That was 15 years ago. P=NP is still an open question, but I gather that the same general approach is used.
Interestingly, the first thing the airlines did was schedule the flights, since that is what they sell. Then they’d schedule the aircraft. Then they’d schedule the flight crews who are highly specialized and subject to all sorts of complicated rules guaranteeing them a chance to sleep somewhere other than in the cockpit. Finally, they’d schedule the cabin crews who had their own constraints. Needless to say, as soon as any flying would start everything would go straight to hell.

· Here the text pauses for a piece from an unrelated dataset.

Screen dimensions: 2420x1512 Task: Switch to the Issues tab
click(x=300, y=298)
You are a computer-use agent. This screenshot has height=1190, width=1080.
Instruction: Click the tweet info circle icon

It sounds like Southwest simplifies their scheduling given their use of a single type of aircraft, but the price has to be rougher schedules for crew – since fewer back-and-forth flights will leave crew away from home more often, or needing to deadhead more often.
You also have to look at servicing the aircraft. All aircraft take a certain amount of daily maintenance not to mention more invasive periodic inspections. The plane has to routed to an airport where the airline has mechanics, or has contracted mechanics, support equipment, facilities, and parts. Many inspections are based on flight hours or cycles (a take off followed by a landing). You need to manage it so all of your planes are not out of service at the same time.
Having a plane out of service at a remote airport is even worse. It greatly disrupts your carefully made schedules and having to fly equipment, parts, and sometime mechanics costs still more money.
I’ve always wondered that too, why they first send you to some city that’s completely in the other direction that you were going THEN send you back the other way. Nice post!
Sometimes the problems the airlines encounter are even harder than NP-complete. Sometimes they are undecidable
http://magic.aladdin.cs.cmu.edu/2006/02/02/ri-seminar-2006-02-07/ 🙂
The Traveling Salesman Problem is quite solvable. It of course scales exponentially (unless you believe P=NP), which means it’s impractical when the number of points gets large, but with enough cleverness and enough computers you can handle larger problems than you might think. Solutions have in fact been calculated for up to tens of thousands of points.
There are also pretty good approximation algorithms.